When their grandfather’s oyster-bed leases came up for renewal 13 years ago, cousins Travis and Ryan Croxton saw it as an opportunity to keep a family business going — a business that had started in 1899.

Because oysters act as filters, cleaning the water as they mature, their efforts also became a way to help mitigate the pollution in the Chesapeake Bay. It also helped watermen whose livelihood had been devastated by the deterioration and overfishing of the Bay. As they grew their business, Rappahannock Oyster Co., the Croxtons taught former waterman how to farm oysters and formed partnerships in order to guarantee sales.

In 2011, what was supposed to be an oyster tasting room on the Rappahannock River, a place simply to have a pair of oysters with a glass of wine, became the wildly popular restaurant Merroir, with the chef pumping out all of the dishes on a simple menu from a grill on the porch outside. “We didn’t mean to become restaurant owners,” Croxton says. “It all happened just so organically.”

That tiny restaurant led to Washington’s Rappahannock Oyster Bar at Union Market and Rappahannock on East Grace Street.
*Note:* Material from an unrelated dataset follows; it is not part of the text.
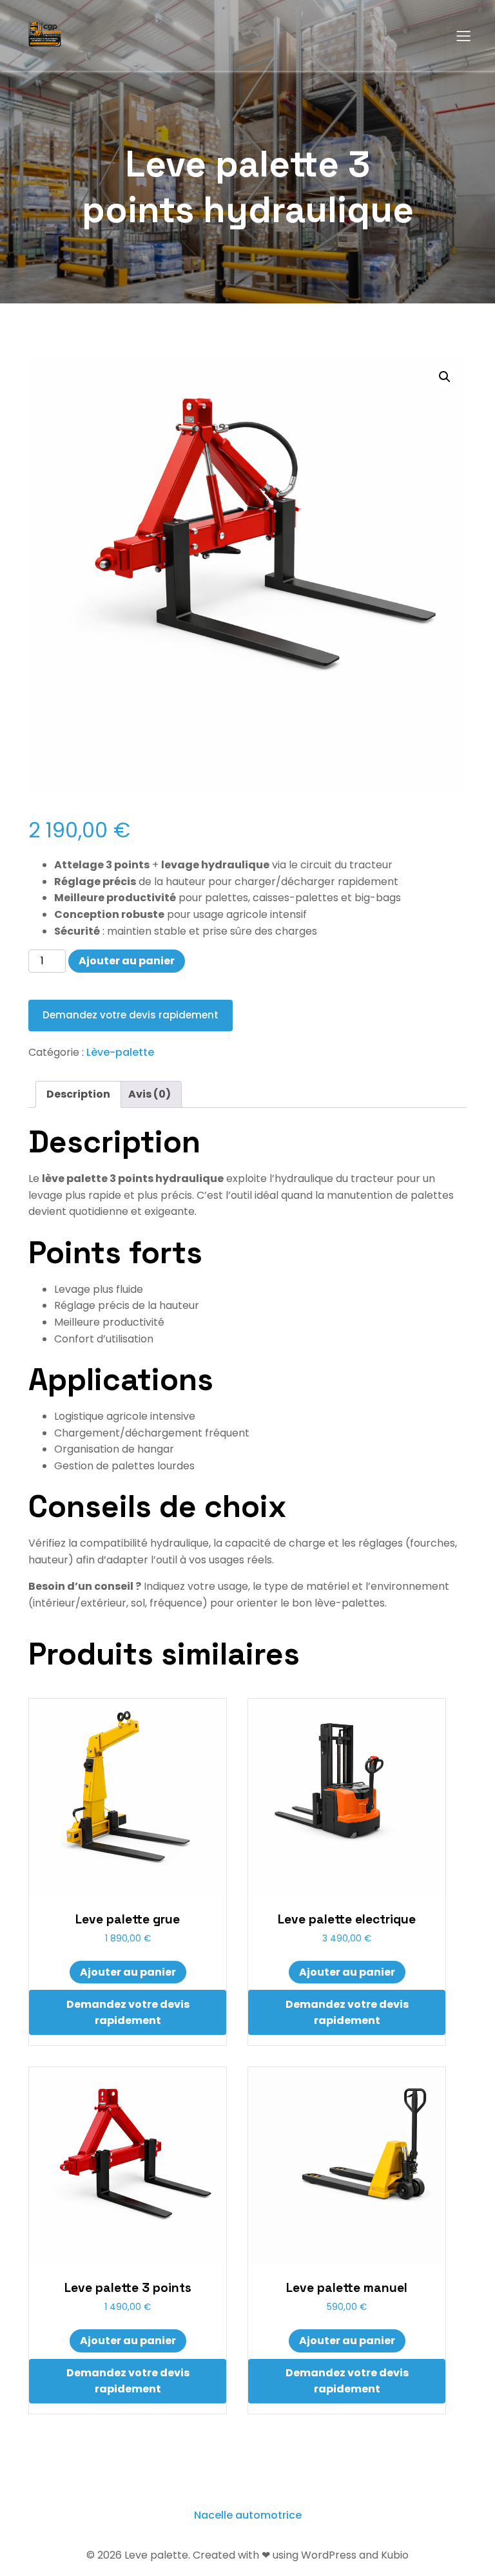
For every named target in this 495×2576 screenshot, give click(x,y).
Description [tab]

At the same time, Croxton worked with other Washington restaurant owners, opened two more restaurants there, Eat the Rich and Southern Efficiency, and brought an outpost of celebrity chef Mike Isabella’s Graffiato to Richmond. He’s also a key player in the soon-to-open GwarBar, a collaboration with the Richmond metal band.

These days, Croxton has struck out on his own, and plans to open three restaurants named Rocksalt — plus another with the same concept named Brine — in North Carolina and Northern Virginia, along with a fried-chicken and champagne joint, Birds & Pearls, by next spring. In each locale, he plans to form a network of local purveyors to supply the restaurants.

He says it’s been rewarding to watch Rappahannock chef Dylan Fultineer cut checks to farmers, making a difference in their lives. “I want to do it in a big way,” Croxton says. “Instead of calling it farm-to-table, I want people to just see it.”